As I age I’ve noticed two things:
1) I’m knackered (constantly)
2) I’m scared of stuff.
The knackered bit is because I was daft enough to think four kids was a nice round number (‘2’ is nice and round … even ‘3’ has lovely curves… what was I thinking… ‘4’ is BENT OUT OF SHAPE). There are solutions for being knackered: long coffees, early nights, Instagram edit function. But the fear is harder. I’ve long since stopped being a big brave girl in the face of the serious stuff (nuclear war, disease, slow WiFi): now is most definitely the time to PANIC. But worse still is that I’m now sweating the small stuff too. The new ‘me’ is now so risk averse I make my dear departed Pop (Grandpa Potter) look like Evel Knievel and he practically passed out with terror when we did tipple-tails on the living room carpet. I’m a scaredy-cat, a snowflake, a yellow belly. And you can’t get cream for that.
But NO MORE. As well as being an active member of the Armchair Resistance, I’m also using this trip to relocate my Inner Ninja. Part One of my training involved white water rafting some Class 3 rapids in Bhutan, something I’d normally cross the Milky Way to avoid. Part Two saw me walk the length of a pitch black railway tunnel in Australia, all alone. Yes, it’s hardly the first half hour of Wonder Woman, I admit. But it’s a start.

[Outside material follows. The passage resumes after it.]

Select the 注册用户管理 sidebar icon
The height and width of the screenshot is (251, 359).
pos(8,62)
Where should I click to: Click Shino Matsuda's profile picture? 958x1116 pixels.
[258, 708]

And now we come to Waitomo Caves. We’re signed up to do what’s known as ‘Black Water Rafting’. It’s floating down an underground river on inner tubes. The river is swollen after torrential rains. The cave is narrow, low-ceilinged. I’m claustrophobic. Plus I have to drag my 3KG of excess baggage into an already wet wetsuit, breaking my nails, breaking my spirit, breaking my resolution never to get photographed alive in a wetsuit. This place basically broke me DOWN to Chinatown.

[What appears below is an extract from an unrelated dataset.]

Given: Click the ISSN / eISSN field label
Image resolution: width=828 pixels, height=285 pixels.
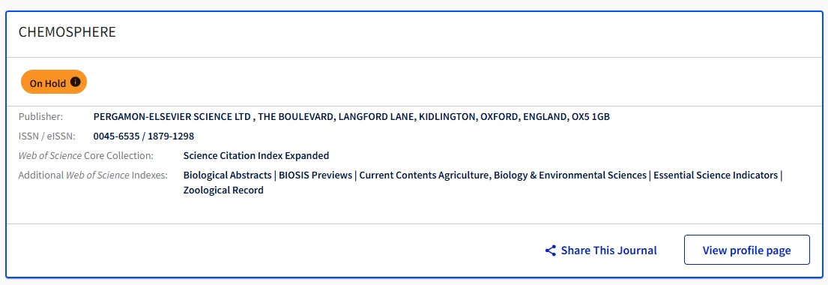Looking at the screenshot, I should click(47, 137).
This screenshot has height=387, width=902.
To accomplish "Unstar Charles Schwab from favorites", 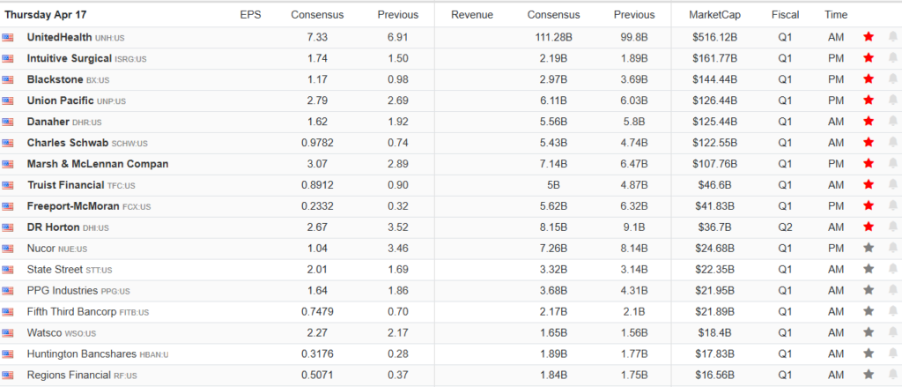I will pos(869,143).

I’m thinking of turning back when we get to the cave mouth. This is pretty much POTHOLING, something I’m so horrified that people actually do for fun that I lie awake at night. We descend into the abyss with our ‘guide’ and it’s clear from the off that he’s not taking any of my shit. ‘This gravel’s a bit of a safety hazard’ I say, weakly, as I slide into hell’s own mouth. No mercy. On we trudge.
Before we actually get to the black water bit, we pose for a selfie with the glow-worms. Yes, it’s our friendly invertebrates again. They hang out on cave roofs and produce strands of goop (official term) out their bums. Then they turn on their bum-lights and it’s like Regent’s Street at Christmas. Flies get attracted to the light, head for the source and end up stuck in the goop, where they’re reeled up to their deaths as worm-food. I have sympathy for these flies. It’s possibly my least favourite way to die.
We also happen upon a pile of animal bones, the remains of livestock that fell into the cave complex then thrashed around wildly trying to work out why the hell anyone would pay for the privilege, until they were stilled for ever more. It’s a pretty cheery place.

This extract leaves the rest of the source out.